- _Activity_
Of the entries below, return exactly those lines that fall between the one containing "Task: Open the Any target dropdown" and the one containing "This screenshot has height=840, width=1502.", the two end lines included.

- _Source records_
---*---

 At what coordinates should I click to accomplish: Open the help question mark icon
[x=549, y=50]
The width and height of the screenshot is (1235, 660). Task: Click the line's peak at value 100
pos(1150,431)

---*---

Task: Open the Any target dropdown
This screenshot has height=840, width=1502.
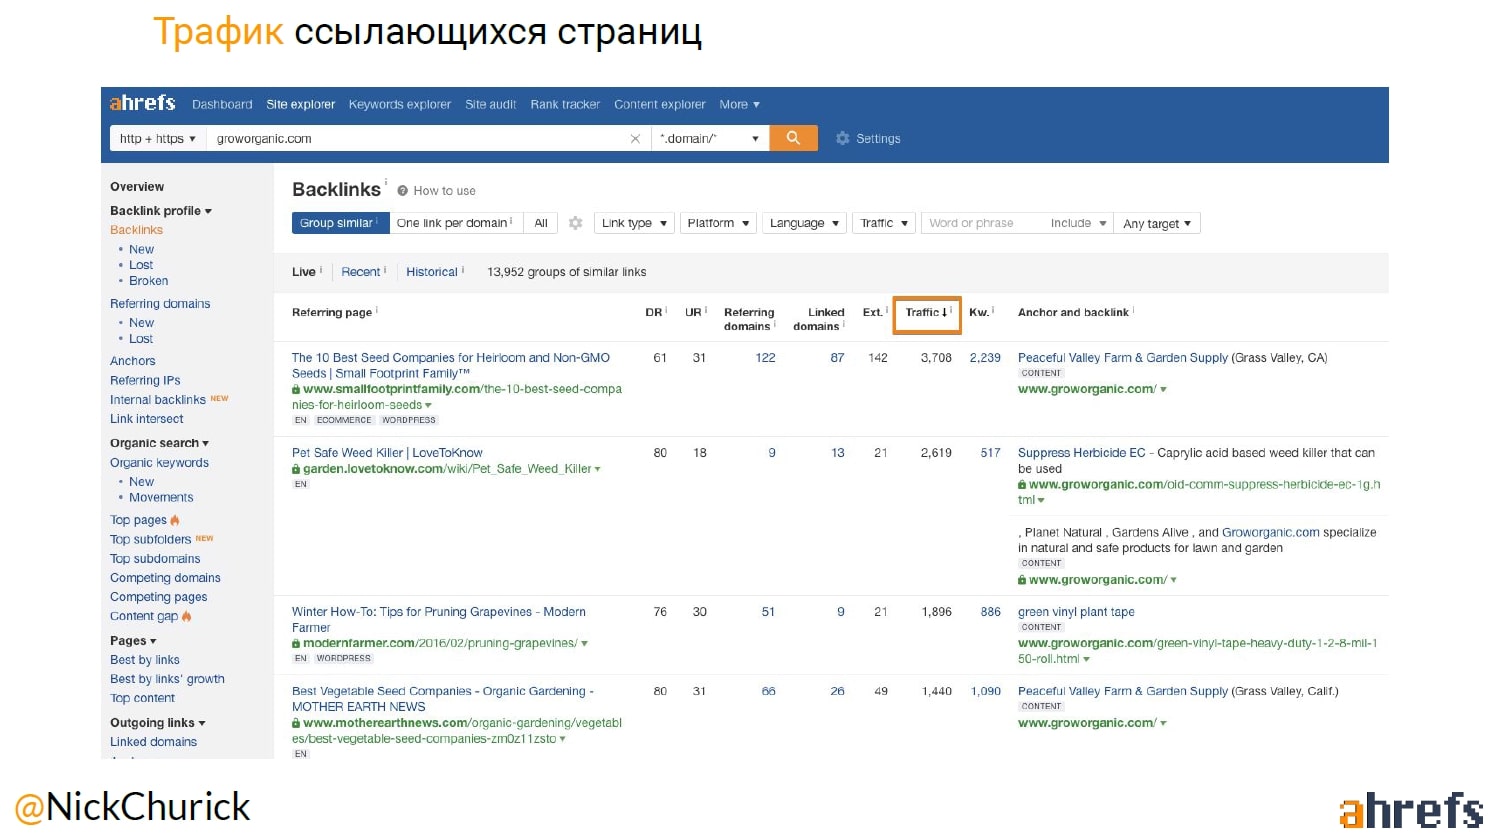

---*---

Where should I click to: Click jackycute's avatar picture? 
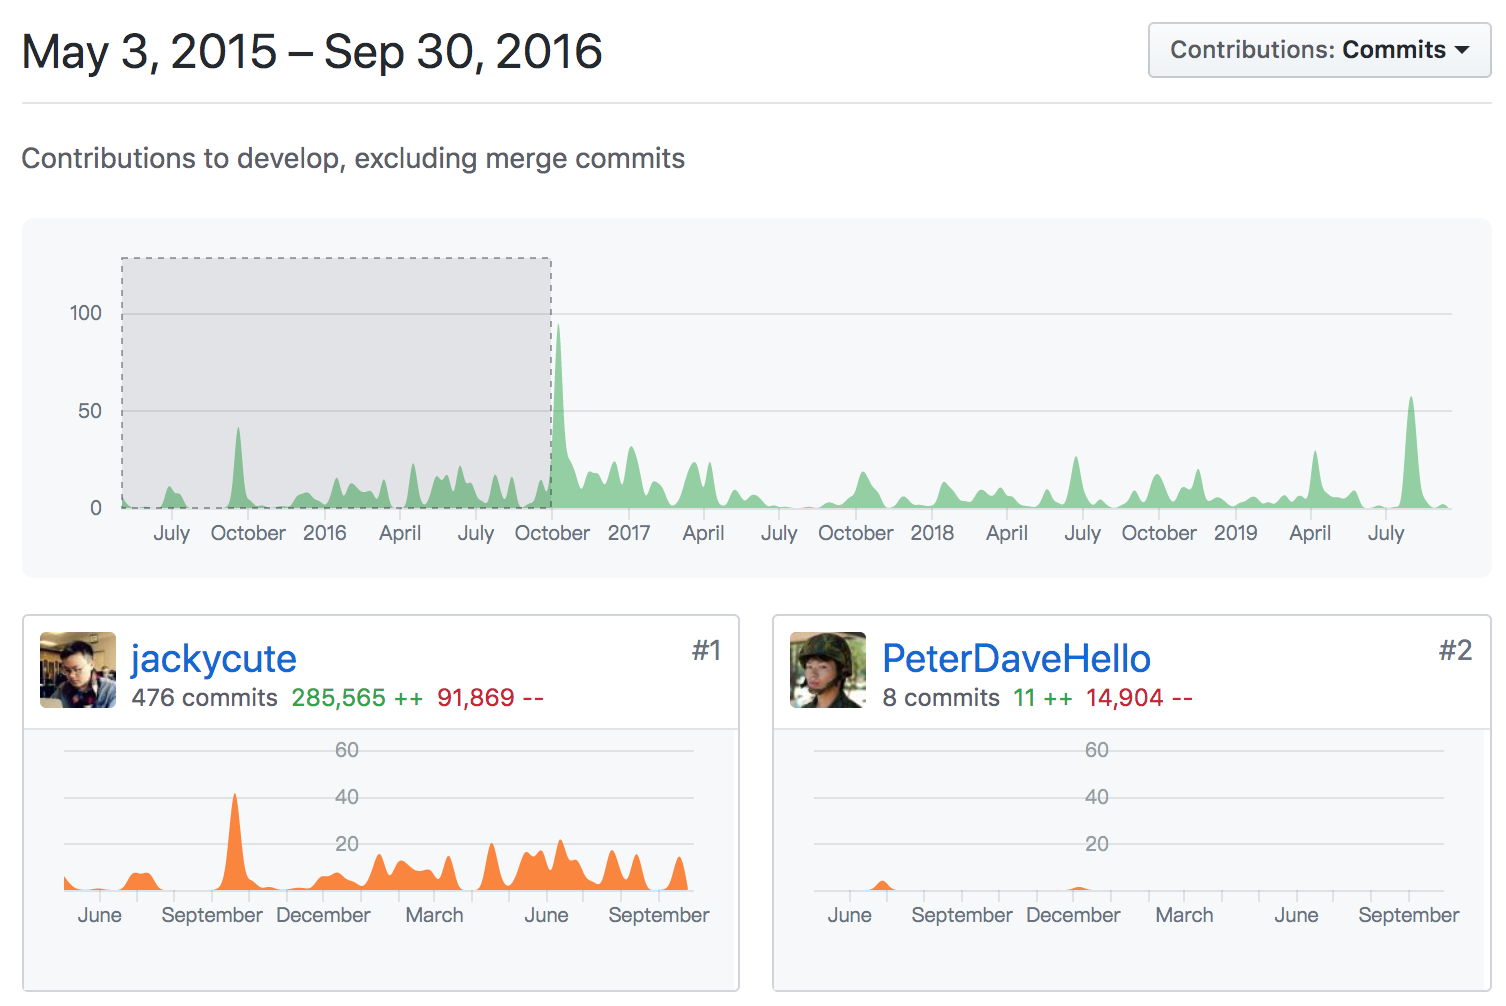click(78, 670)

---*---

- _Result for this exercise_
Task: Open the Any target dropdown
This screenshot has height=840, width=1502.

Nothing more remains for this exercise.